Smiling broadly he replied, “Well, you know, being one of us isn’t easy. You need the tools of the trade and in those three bags I’ve got all you need. Now you can dress like you smoke grass, you’ve got music to play and a book to read while you smoke grass, and, most importantly you have a way to smoke it and a way to cover the stench. The acid I threw in as an extra. You know, for when grass just isn’t enough anymore.” He then added, “I like that by the way.”
“What?” I asked, confused.
“Bri. It has a nice ring to it.”
Had I called him that? My god, was I going insane? Looking around I decided that if I was at least I wasn’t traveling the road alone. Suddenly I remembered the brown-papered mystery object. “Where’s the bulky package from the thrift store? What else have you done?”
He was absolutely beaming when he brought it from the corner he had sat it in. “This is the present that really means something. An ode to your dream, if you will.”
Nervously I accepted it, tearing at the paper until a beautiful black typewriter was revealed. I almost cried just looking at it. “Oh, Brian…I have never had a better Christmas or a more thoughtful gift in my life! I’ll never be able to make this up to you! I just…thank you.” Unable to resist it anymore I hugged him. I wasn’t prepared for my body’s reaction to the close feel of him but I just let it wash over me.
“Hey, don’t mention it. You are wrong, by the way, you do deserve this. You really do.” He said softly against my ear.
Pulling away I sat back on the bed. Beside me Brian did the same. Looking at him I asked softly, “Why? What have I done that’s so extraordinary?”
“You treat me like a person…like a friend even. Everyone else around here either thinks of me as a god or the devil himself depending on their age and their hormone levels. You don’t see me as I see myself but you understand that I am less than perfect and more than evil. You are so smart, so insightful, and you make…”
“I make what?” I prodded gently when only silence followed.

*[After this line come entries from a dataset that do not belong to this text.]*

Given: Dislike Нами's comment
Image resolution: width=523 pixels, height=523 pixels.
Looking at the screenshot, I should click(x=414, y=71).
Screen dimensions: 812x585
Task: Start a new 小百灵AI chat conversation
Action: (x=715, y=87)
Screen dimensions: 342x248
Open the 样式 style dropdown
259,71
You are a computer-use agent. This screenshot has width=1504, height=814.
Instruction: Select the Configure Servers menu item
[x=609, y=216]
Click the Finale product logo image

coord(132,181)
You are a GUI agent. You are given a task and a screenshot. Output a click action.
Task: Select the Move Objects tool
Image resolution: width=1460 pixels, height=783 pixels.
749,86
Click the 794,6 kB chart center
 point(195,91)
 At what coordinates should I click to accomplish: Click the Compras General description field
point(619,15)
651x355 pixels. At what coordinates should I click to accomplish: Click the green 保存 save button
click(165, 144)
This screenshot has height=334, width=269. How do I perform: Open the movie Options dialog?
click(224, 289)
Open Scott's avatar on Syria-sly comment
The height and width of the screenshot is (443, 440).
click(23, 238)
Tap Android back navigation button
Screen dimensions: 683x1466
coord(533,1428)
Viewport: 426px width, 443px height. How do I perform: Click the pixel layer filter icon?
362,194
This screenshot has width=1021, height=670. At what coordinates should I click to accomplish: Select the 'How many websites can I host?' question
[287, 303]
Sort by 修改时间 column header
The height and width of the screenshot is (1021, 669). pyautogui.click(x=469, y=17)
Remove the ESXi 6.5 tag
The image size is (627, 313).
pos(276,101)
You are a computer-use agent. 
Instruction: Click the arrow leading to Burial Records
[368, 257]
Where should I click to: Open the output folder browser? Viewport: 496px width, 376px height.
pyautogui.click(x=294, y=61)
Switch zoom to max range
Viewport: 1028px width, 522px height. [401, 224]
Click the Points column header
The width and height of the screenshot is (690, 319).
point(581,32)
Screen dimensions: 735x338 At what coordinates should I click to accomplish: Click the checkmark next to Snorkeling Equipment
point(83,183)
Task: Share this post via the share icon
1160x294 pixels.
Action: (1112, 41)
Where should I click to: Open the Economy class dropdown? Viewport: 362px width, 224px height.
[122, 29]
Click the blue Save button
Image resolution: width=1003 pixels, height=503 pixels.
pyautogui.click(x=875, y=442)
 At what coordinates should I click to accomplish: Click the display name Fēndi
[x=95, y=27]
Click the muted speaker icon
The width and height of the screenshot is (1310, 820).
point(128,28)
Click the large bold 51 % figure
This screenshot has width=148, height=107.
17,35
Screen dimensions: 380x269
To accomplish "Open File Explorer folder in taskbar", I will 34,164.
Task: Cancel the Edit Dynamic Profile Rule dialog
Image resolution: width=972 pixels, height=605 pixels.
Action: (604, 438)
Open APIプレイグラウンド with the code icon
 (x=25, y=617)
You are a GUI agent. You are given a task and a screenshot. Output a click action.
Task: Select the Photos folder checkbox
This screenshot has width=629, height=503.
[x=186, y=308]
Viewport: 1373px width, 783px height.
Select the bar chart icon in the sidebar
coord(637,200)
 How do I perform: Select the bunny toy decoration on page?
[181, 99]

“You make my dreadful life here a little more bearable. You stuck up for me and that means a lot. You are a great friend. Someday you will also be a great writer and I want you to know that I believe in you, all right?” I nodded because I was too stunned to speak. “The outfit has stipulations attached to it.” He was grinning when I looked over at him, like he had a secret joke.
“What kind of stipulations?” I questioned, confused.
“Willie’s has the biggest and the best New Years Eve party around. I want you to come with me and wear that.” Was he asking me out on a date? When my eyebrow shot straight up he quickly added, “Julie’s coming too I guess. It’ll be fun for all of us.”
That night after Julie came back we all went out for pizza and I agreed to get high “one last time”. I learned a few things on Christmas day, 1964. The first was that it’s families that make holidays so damned stressful. The second was that Brian McVie had the potential to be good beyond what I could imagine, the third was that Bob Dylan was a great companion to grass, and the fourth was that John Lennon was truly the most brilliant mind of my generation…actually I already suspected that. The fourth thing I learned was that it was possible for me to be happy and live my life so far away from my parent’s well built home. That might have been the most important lesson. That night my psychology professor crashed once again on the floor of my dorm room wrapped up in grandma’s quilt. Just before I succumbed to sleep I heard him whisper, “Merry Christmas, Lizzy.” I had never been so happy in all my life.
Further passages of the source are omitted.